### Data supplied

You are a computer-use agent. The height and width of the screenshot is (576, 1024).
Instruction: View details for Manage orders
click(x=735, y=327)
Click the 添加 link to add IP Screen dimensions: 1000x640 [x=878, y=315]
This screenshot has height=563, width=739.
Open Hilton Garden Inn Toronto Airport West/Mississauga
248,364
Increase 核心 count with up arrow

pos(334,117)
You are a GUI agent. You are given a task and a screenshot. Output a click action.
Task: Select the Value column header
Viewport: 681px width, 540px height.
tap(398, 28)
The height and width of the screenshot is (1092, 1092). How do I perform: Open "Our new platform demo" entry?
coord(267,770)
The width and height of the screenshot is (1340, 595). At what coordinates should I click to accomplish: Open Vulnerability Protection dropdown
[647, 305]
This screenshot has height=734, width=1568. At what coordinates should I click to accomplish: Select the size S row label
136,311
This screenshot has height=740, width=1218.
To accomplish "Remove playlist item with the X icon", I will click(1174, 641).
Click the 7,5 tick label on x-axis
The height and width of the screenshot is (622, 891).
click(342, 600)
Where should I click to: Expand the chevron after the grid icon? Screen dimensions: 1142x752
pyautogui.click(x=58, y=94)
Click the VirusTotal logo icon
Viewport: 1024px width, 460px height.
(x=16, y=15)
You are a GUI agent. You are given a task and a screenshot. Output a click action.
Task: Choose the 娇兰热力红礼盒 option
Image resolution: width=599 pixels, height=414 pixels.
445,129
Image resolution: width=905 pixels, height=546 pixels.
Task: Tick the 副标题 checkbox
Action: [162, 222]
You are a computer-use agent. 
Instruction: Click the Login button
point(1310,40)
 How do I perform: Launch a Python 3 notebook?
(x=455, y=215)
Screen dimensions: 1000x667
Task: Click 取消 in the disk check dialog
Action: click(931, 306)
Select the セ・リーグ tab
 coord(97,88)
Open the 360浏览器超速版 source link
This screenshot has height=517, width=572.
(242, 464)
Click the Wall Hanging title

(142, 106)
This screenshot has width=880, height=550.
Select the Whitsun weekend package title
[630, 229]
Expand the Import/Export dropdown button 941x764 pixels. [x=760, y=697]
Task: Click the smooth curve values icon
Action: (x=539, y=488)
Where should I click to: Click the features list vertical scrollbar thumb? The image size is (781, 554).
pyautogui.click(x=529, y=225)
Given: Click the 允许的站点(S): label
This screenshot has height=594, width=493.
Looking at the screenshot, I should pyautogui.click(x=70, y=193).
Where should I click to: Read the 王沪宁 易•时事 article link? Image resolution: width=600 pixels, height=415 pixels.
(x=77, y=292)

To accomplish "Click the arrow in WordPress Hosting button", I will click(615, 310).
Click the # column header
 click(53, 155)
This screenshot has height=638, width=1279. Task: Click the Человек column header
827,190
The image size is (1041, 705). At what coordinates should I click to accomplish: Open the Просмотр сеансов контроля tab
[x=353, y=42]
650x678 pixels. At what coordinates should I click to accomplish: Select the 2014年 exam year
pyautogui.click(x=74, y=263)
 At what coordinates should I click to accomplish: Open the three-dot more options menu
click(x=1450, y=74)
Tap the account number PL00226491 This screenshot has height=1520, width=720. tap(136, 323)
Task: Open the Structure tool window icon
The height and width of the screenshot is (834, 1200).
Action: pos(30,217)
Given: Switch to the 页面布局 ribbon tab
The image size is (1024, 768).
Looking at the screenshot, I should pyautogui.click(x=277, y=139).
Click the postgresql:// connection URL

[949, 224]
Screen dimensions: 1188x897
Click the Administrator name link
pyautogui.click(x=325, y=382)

### Assignment
All lines that hold the word "agent" should be copied from the data.

### Output for this task
You are a computer-use agent. The height and width of the screenshot is (576, 1024).
You are a GUI agent. You are given a task and a screenshot. Output a click action.
You are a GUI agent. You are given a task and a screenshot. Output a click action.
You are a computer-use agent. 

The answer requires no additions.